Più controversi gli aspetti riguardanti la politica di bilancio e quella strettamente connessa della previdenza sociale. Il governo vuole rientrare nel parametro di Maastricht riportando il debito pubblico dal 3,3% del 2006 al 2,5% nel 2007. a questo scopo ha programmato una riduzione della spesa pubblica nell’ordine di 35 miliardi di euro e contestualmente un aumento dell’IVA dal 16 al 19% a partire dall’inizio di quest’anno. Il provvedimento ha, com’è ovvio, suscitato un mare di proteste, soprattutto per il timore di un’ulteriore contrazione dei consumi privati, già stagnanti fin dall’adozione dell’euro e ulteriormente penalizzati dai diffusi timori di disoccupazione, che fanno loro anteporre il risparmio. D’altra parte, le misure in via di attuazione da parte del governo comprendono anche una riduzione degli oneri sociali per aumentare la competitività delle esportazioni (secondo alcuni commentatori si tratta di una “disinflazione competitiva”), nonché un aumento dal 42 al 45% dell’imposizione fiscale sui redditi più alti. Infine, per fronteggiare l’aumento della durata media della vita si punta a un aumento dell’età pensionabile da 65 a 67 anni entro il 2012, mentre alle imprese si richiede di assumere più anziani: infatti, solo il 42% degli uomini con oltre 55 anni ha ancora un impiego. Allo scopo di favorire la natalità, bassissima quasi quanto in Italia, alle donne si prospetta la possibilità di consentire alle donne di prendere congedi di maternità di 12 mesi.

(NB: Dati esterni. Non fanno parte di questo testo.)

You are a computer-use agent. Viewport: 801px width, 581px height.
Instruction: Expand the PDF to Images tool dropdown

La Merkel, comunque, si è rivelata capace anche di avanzare proposte audaci. Appena dopo aver preso il potere ha sostenuto, forse riferendosi al suo predecessore Gerhard Schroeder, che dopo aver superato il nazionalismo politico in Europa occorre superare anche quello economico. “Sono convinta che potremo godere di tutte le opportunità offerte dal mercato unico solo se decidiamo di sviluppare campioni europei in settori quali l’elettricità e i servizi postali”, ha affermato. E all’inizio di quest’anno ha proposto di creare un mercato unico fra Europa e Stati Uniti. Con qualche venatura pedagogica verso gli americani, ha ricordato che l’esperienza in materia degli europei potrebbe essere messa a frutto nella creazione di questa nuova gigantesca area di libero scambio. Proposte che restano per ora al livello di intenzioni, ma che dimostrano una notevole apertura mentale rispetto ai problemi posti dalla globalizzazione incalzante (anche se poi in sede europea i tedeschi non sempre si comportano in maniera coerente a queste intenzioni: per esempio, insieme ai francesi essi continuano a opporsi alla liberalizzazione della distribuzione di elettricità).

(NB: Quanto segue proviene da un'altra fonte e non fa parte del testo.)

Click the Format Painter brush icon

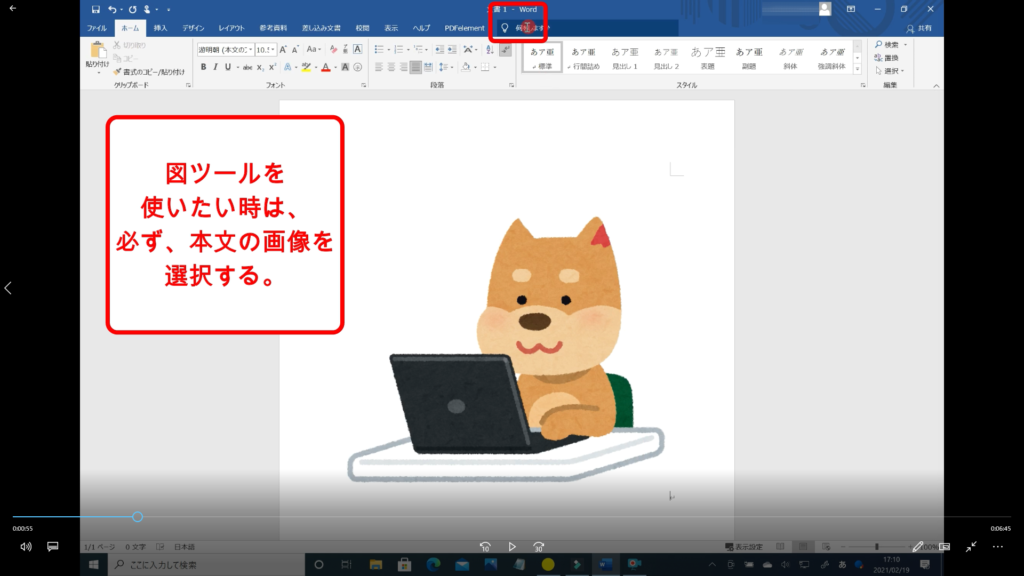[x=118, y=72]
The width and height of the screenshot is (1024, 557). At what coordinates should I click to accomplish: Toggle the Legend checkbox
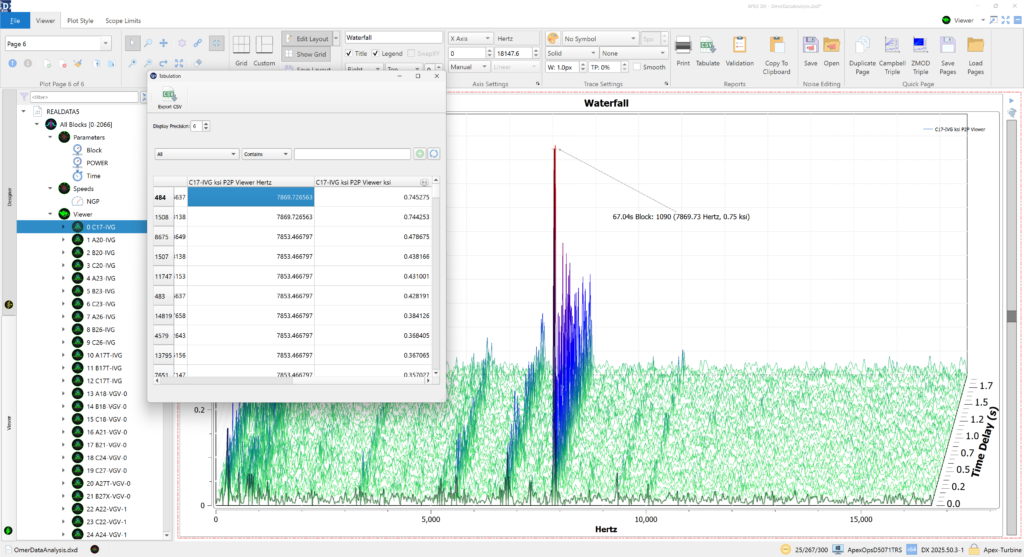376,53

La Germania sta effettivamente tornando a essere la locomotiva d’Europa e uno dei motori dell’economia mondiale. Risultati – e programmi – che fanno quindi venire l’acquolina in bocca a chiunque in Italia si interessi alle sorti economiche del paese. Eppure, un problema importante irrisolto c’è e se la sua non soluzione perdurasse, esso potrebbe mettere a repentaglio i brillanti risultati ottenuti altrove: si tratta della disoccupazione, su livelli molto elevati fin dagli anni Novanta e che era ancora poco sotto il 10% all’inizio di quest’anno (contro il 6,8% in Italia). Le maggiori imprese industriali traboccano di utili ma questo non si traduce in un aumento dell’occupazione, anzi: negli ultimi cinque anni l’industria ha perduto quasi 800 mila occupati e l’edilizia oltre 600 mila. Per migliorare la loro competitività, i settori industriali investono in impianti e attrezzature e riducono l’occupazione a decine di migliaia di persone alla volta. È vero che l’occupazione aumenta nei servizi, ma non in misura sufficiente ad assorbire questa massa di espulsioni.

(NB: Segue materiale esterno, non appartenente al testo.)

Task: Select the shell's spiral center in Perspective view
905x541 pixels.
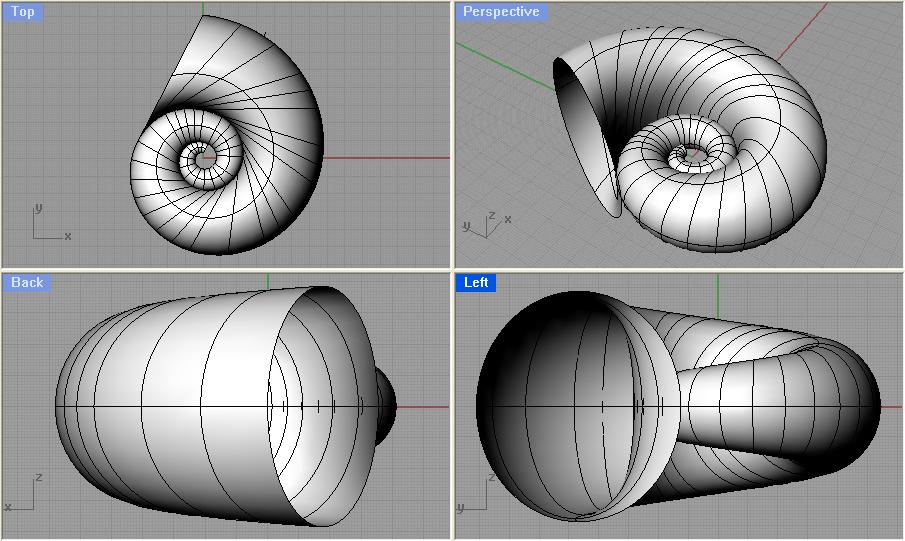Action: [x=689, y=153]
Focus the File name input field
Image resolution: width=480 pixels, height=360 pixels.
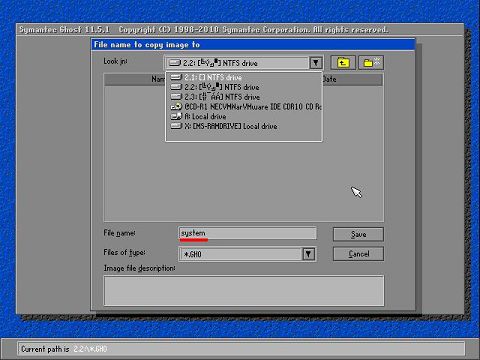point(247,233)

Per tutto il periodo postbellico fin quasi alla fine del secolo la Germania ha saputo coniugare brillantemente l’efficienza economica con l’edificazione del migliore Welfare State che sia mai apparso sul pianeta. Gli aumenti di produttività e quindi di reddito andavano di pari passo con quelli della protezione sociale estesa al maggior numero possibile di persone. Era questo il senso della Soziale Marktwirschaft, l’economia sociale di mercato teorizzata negli anni Cinquanta da Ludwig Erhardt, il leggendario ministro dell’economia (e poi cancellerie) della ripresa e del miracolo tedesco. Ma più o meno nel corso degli anni Novanta questa capacità di coniugare gli opposti è venuta in buona parte meno. Il lungo governo socialdemocratico è sembrato privilegiare la protezione sociale sulla crescita economica e la competitività: ora forse sta accadendo il contrario. In un commento apparso su Die Welt Thomas Straubhaar, direttore dell’Istituto di Economia Mondiale di Amburgo, ha teorizzato quasi brutalmente questo rovesciamento di posizioni. Prendendo a prestito una frase di Edmund Phelps, l’ultimo premio Nobel per l’economia, “Ci sono state due pessime idee economiche nel ventesimo secolo, il comunismo e il corporativismo (ovviamente, intendeva tutt’altro di quel che questo termine significa in italiano), noto anche come economia sociale di mercato”. Quest’ultima, ha aggiunto Straubhaar, in realtà non è di mercato e forse non è neppure sociale. L’economia di mercato non ha bisogno di aggettivi: quanto meglio questa funziona, tanto più facile è aiutare i deboli. Ergo, per favore, lasciate fare al mercato e il resto si risolverà da sé.

Già, ma la disoccupazione non scende, almeno per ora. Ed è possibile che ci troviamo di fronte a un fenomeno nuovo: come negli anni Settanta contrariamente alla teoria economica ortodossa l’inflazione avvenne in situazione di crescita nulla o negativa (“stagflazione”), così adesso, sempre contro la teoria, una buona crescita si salda a persistente disoccupazione (manca il termine corrispondente). Il confronto con gli Stati Uniti, dove la crescita avviene contestualmente a una bassa disoccupazione, porta inevitabilmente a porsi la domanda se i vincoli posti dallo Stato sociale, proprio perché in Germania più efficiente che altrove, non siano ancora troppo elevati per consentire il riassorbimento della disoccupazione. Dalla risposta che il governo tedesco saprà dare a questo intricato viluppo di questioni, dipenderà in definitiva la continuazione e l’irrobustimento della ripresa economica in Germania e quindi anche in Europa e in Italia.